-- Start Document excerpt --

Shipping containers stacked at the Port of Mombasa
Containers with imported goods and cranes at the Port of Mombasa, Kenya's main gateway for construction materials and equipment from China. | Nation
Sharp new Maersk Peak Season Surcharge on cargo from China and Hong Kong to Mombasa will push 40-foot container costs to Sh260,000 starting June 15.

Importers in Kenya are bracing for higher business costs following a decision by Danish shipping giant Maersk to increase freight charges on cargo moving from China and Hong Kong to East African ports.

The new charges take effect on June 15. They revise the Peak Season Surcharge, or PSS, for shipments to Mombasa and Dar es Salaam. Maersk, which handles more than 60 percent of Kenya's cargo, said the rates will remain in force until further notice.

For a 20-foot container arriving at Mombasa, the surcharge rises to Sh130,000 from Sh118,000. The jump proves far steeper for 40-foot containers, climbing to Sh260,000 from Sh142,000. Industry players describe this as one of the most significant freight increases in recent years.

China stands as one of Kenya's largest trading partners. It supplies consumer products, industrial equipment, electronics and substantial volumes of construction materials. Steel products, machinery and other inputs essential for roads, housing and large infrastructure schemes make up a notable share of these imports.

East African economies depend heavily on Chinese goods. Businesses draw on the Asian giant for machinery, vehicles, raw materials and manufactured items that keep projects moving. Trade data show China accounts for about a quarter of the region's imports.

Kenya imported goods worth approximately $4.3 billion from China in 2025. Key categories included machinery, industrial equipment, electronics, vehicles, construction materials and steel products. Exports to China remain modest, mainly agricultural goods and titanium ore.

-- End Document excerpt --

# [Stated goal 1]
Which categories of goods does the article on the Maersk surcharge name among Kenya's 2025 imports from China?
# [Stated goal 2]
Does the article on the Maersk surcharge support each of these statements? (a) The new charges take effect on June 15. (b) Maersk handles less than half of Kenya's cargo. (c) Kenya's exports to China are mainly manufactured items. Answer yes or no for each and quote the words of the article that settle it.
# [Stated goal 3]
Can you reproduce word for word the passage of the article on the Maersk surcharge starting at "Shipping containers stacked" and ending at "East African ports."?

-- Start Records shown --

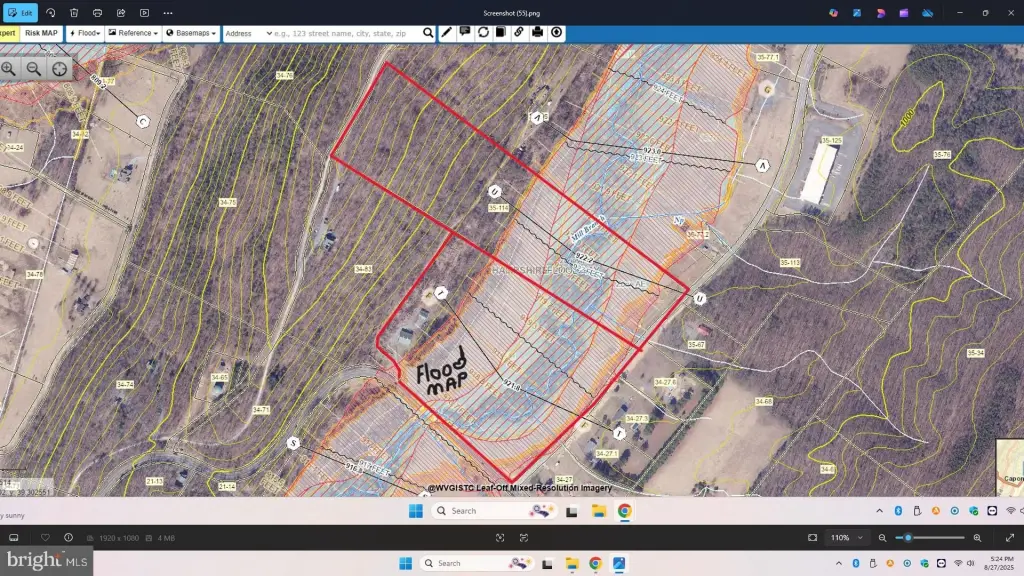Open the share icon in Photos toolbar
Screen dimensions: 1024x576
point(121,13)
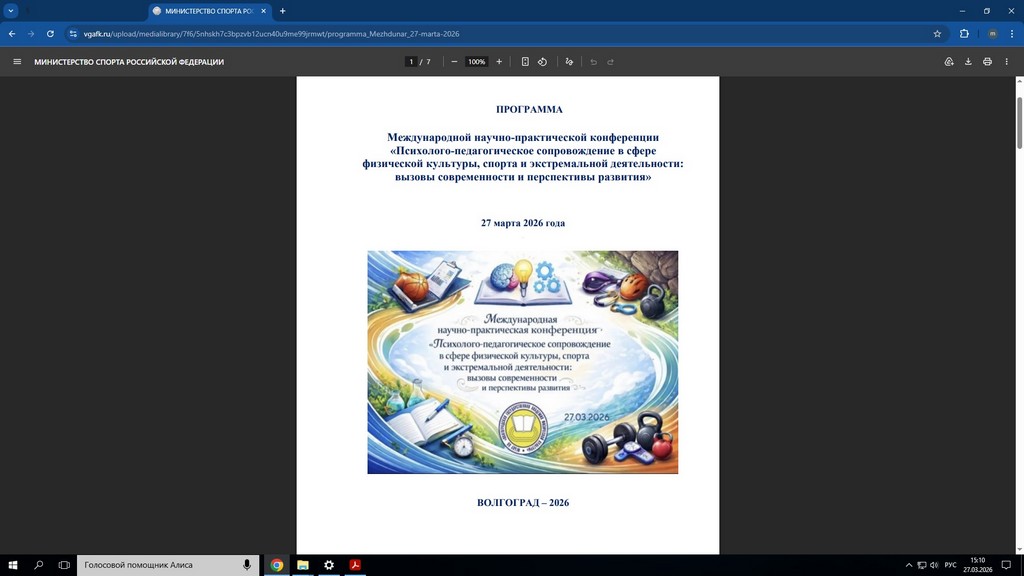The image size is (1024, 576).
Task: Open the PDF viewer more actions menu
Action: click(1007, 62)
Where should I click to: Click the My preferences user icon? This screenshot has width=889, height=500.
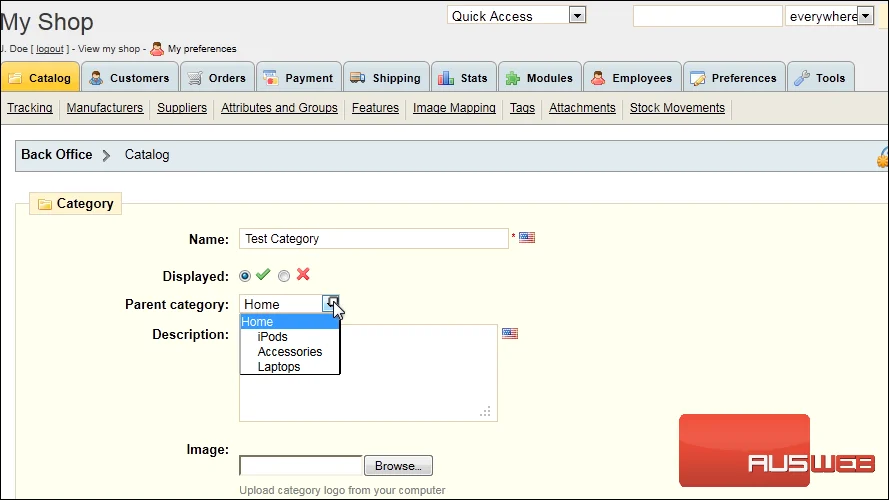(x=157, y=49)
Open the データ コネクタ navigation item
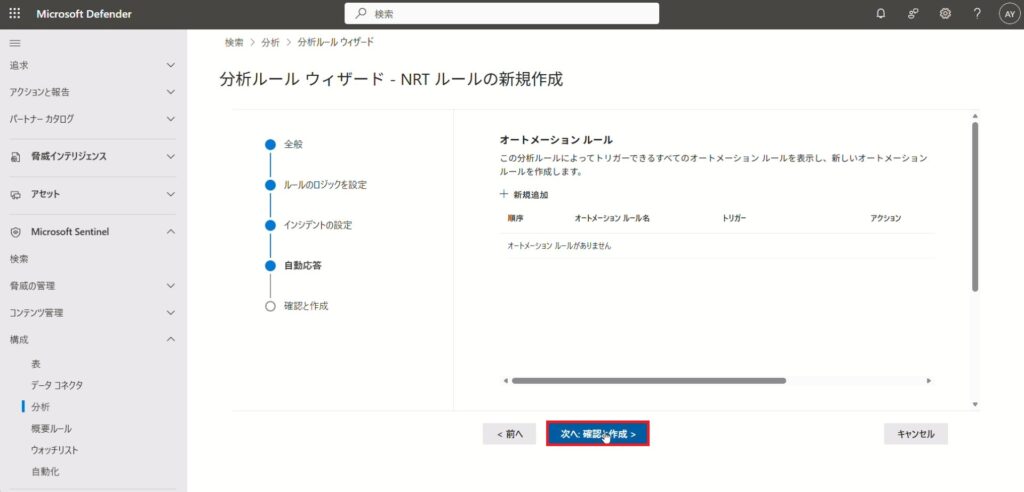1024x492 pixels. point(57,385)
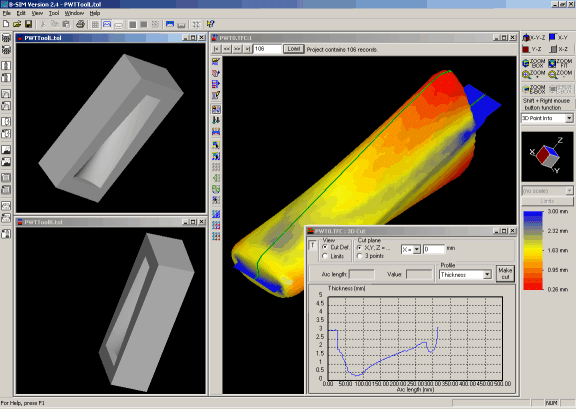Switch to the X-Y-Z 3D view icon
576x409 pixels.
[x=534, y=37]
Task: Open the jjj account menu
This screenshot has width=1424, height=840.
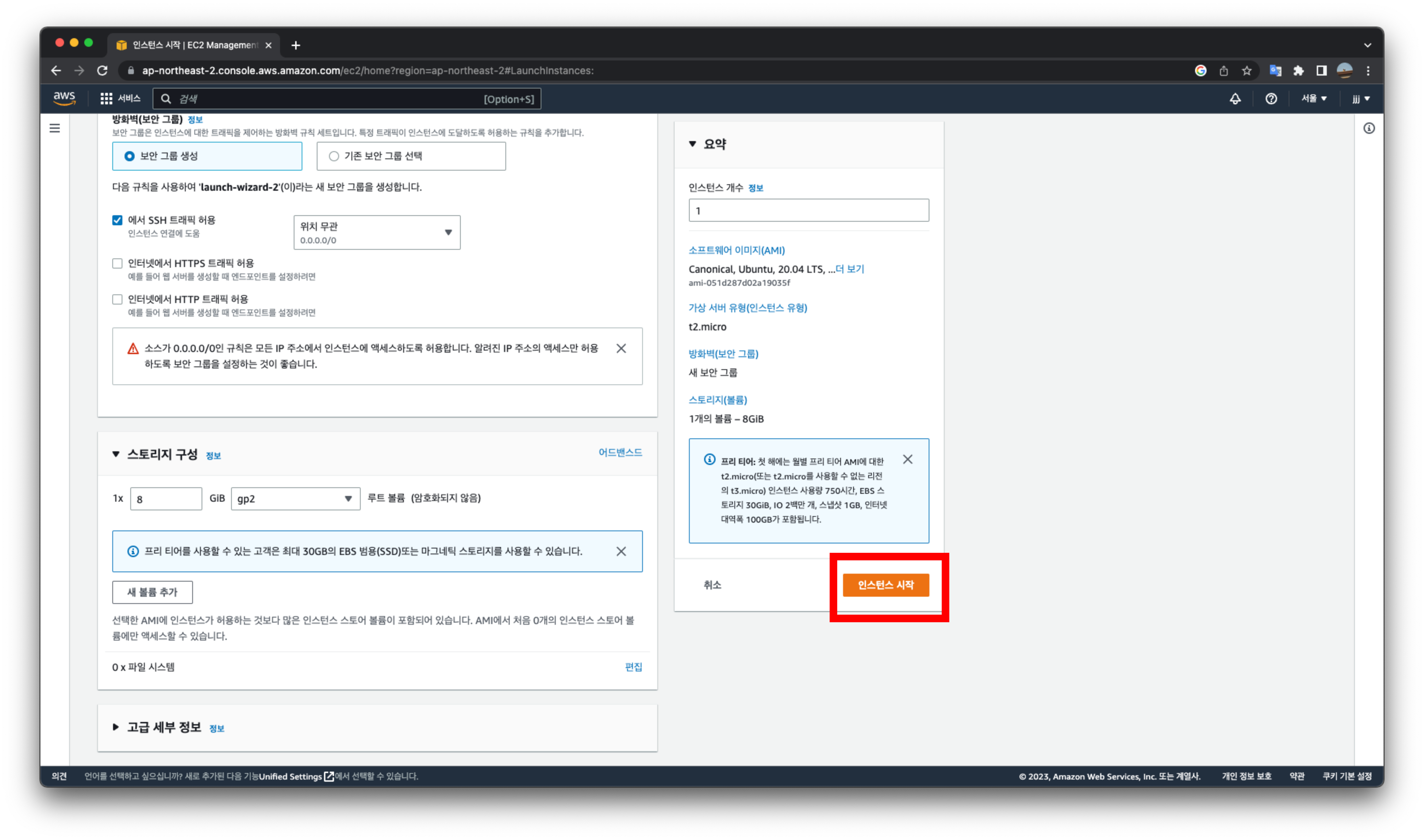Action: click(1361, 99)
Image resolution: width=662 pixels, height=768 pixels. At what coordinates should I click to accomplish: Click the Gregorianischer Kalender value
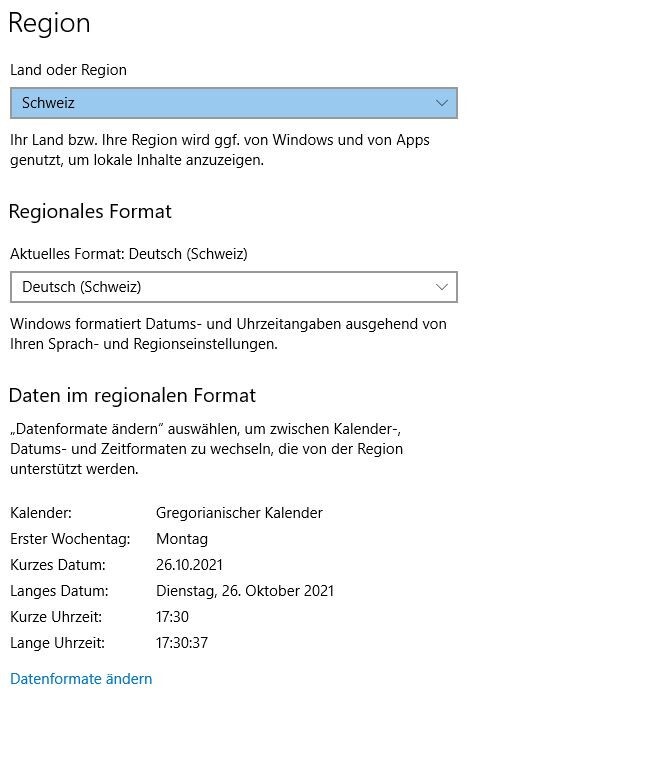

-- End Records shown --

# [Task solution 1]
- Machinery
- Industrial equipment
- Electronics
- Vehicles
- Construction materials
- Steel products

# [Task solution 2]
(a) Yes: "The new charges take effect on June 15."
(b) No: "Maersk, which handles more than 60 percent of Kenya's cargo"
(c) No: "Exports to China remain modest, mainly agricultural goods and titanium ore."

# [Task solution 3]
Shipping containers stacked at the Port of Mombasa
Containers with imported goods and cranes at the Port of Mombasa, Kenya's main gateway for construction materials and equipment from China. | Nation
Sharp new Maersk Peak Season Surcharge on cargo from China and Hong Kong to Mombasa will push 40-foot container costs to Sh260,000 starting June 15.

Importers in Kenya are bracing for higher business costs following a decision by Danish shipping giant Maersk to increase freight charges on cargo moving from China and Hong Kong to East African ports.